Enviada em 13/10/2020

BBB é um reality show formado por pessoas reais e que tem o intuito eliminar quem erra. Fora do reality, a realidade é a mesma. Milhares de indivíduos nas redes sociais julgam pessoas públicas ou não, pelos erros cometidos, sem ao menos darem chance ao diálogo. O tribunal da internet, contudo, esquece que a pessoa do outro lado da tela lê as mensagens negativas e absorve o que foi falado.

Em 2019, a blogueira Alinne Araújo cometeu suicídio após as diversas críticas feitas à ela, por ter decidido casar consigo mesma. As pessoas que comentam ideias negativas, não têm muitas vezes dimensão do impacto que podem gerar em quem vai receber, apenas seguem o efeito manada e espalham o ódio. Porém, é importante ter responsabilidade no que se vai comentar, pois a internet não é terra sem lei.

Além da não responsabilidade com o que é falado, as críticas muitas vezes são feitas de forma preconceituosa, como é o caso das feitas à cantora Luisa Sonsa. Assim, as críticas passam a ser apenas hate desnecessário e sem função alguma, pois não ajuda o cancelado a procurar evoluir. Por isso, é importante senso crítico e discernimento quando se vai ao perfil do outro criticar alguma fala ou posicionamento.

Outro efeito negativo do cancelamento, é que ele não proporciona diálogo para entender e resolver o problema. Segundo o psiquiatra Galiano Brazuna, o cancelamento age como punição onde por vezes a situação é mais complexa do que é mostrado na mídia. Dessa forma, é necessário responsabilidade antes de julgar o outro como errado.

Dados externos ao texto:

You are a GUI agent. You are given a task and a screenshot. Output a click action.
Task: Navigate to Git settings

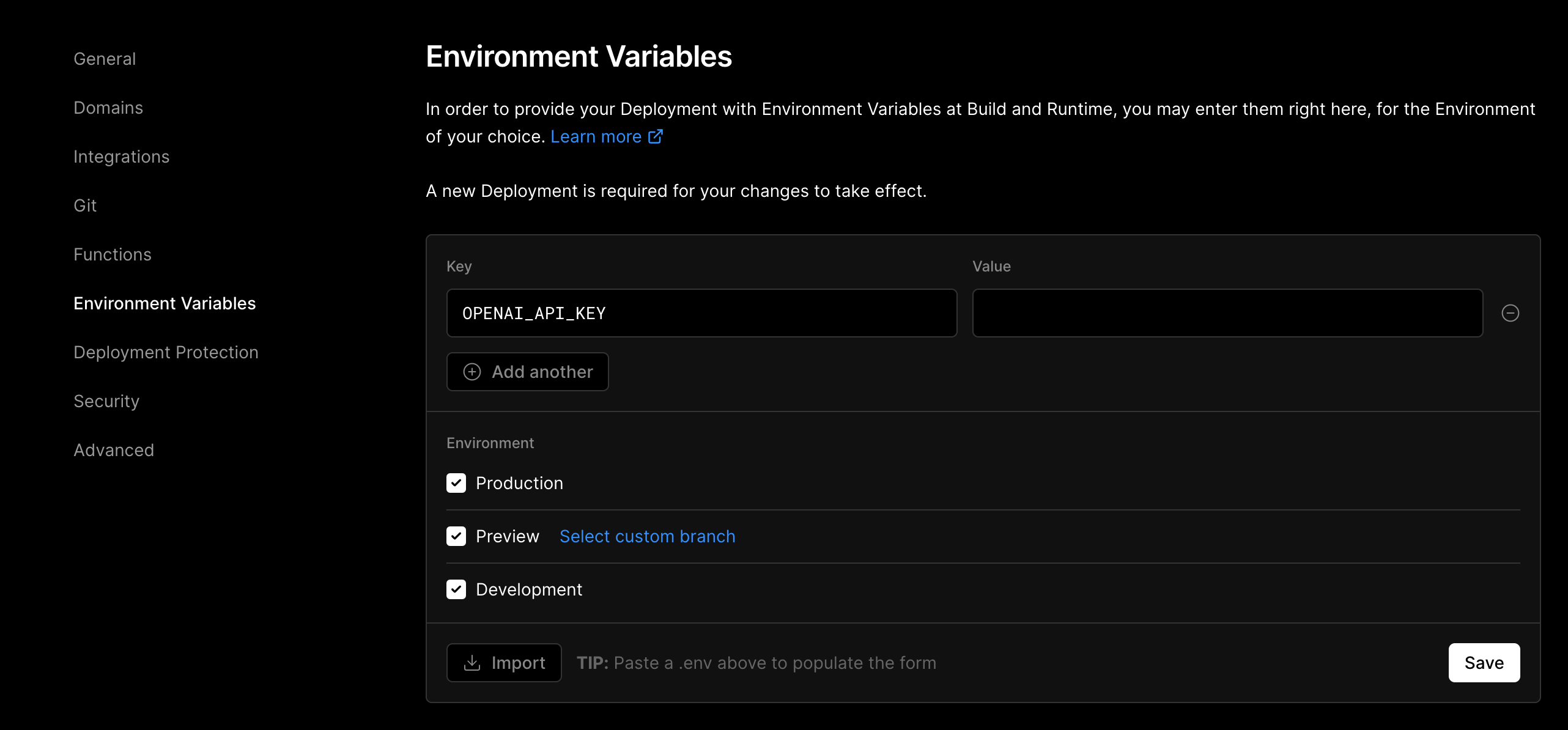(85, 205)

Diante do que foi citado, é extremamente importante que as redes sociais tenham políticas mais rígidas para comentários preconceituosos, principalmente o twitter, banindo contas que propagam o ódio, para que o convívio virtual seja mais fácil e seguro a todos. Não obstante, é essencial que os usuários denunciem comentários ofensivos através das ferramentas nativas das redes sociais, para que o ódio gratuito seja atenuado. Pois cabe somente ao Estado o direito de julgar alguém.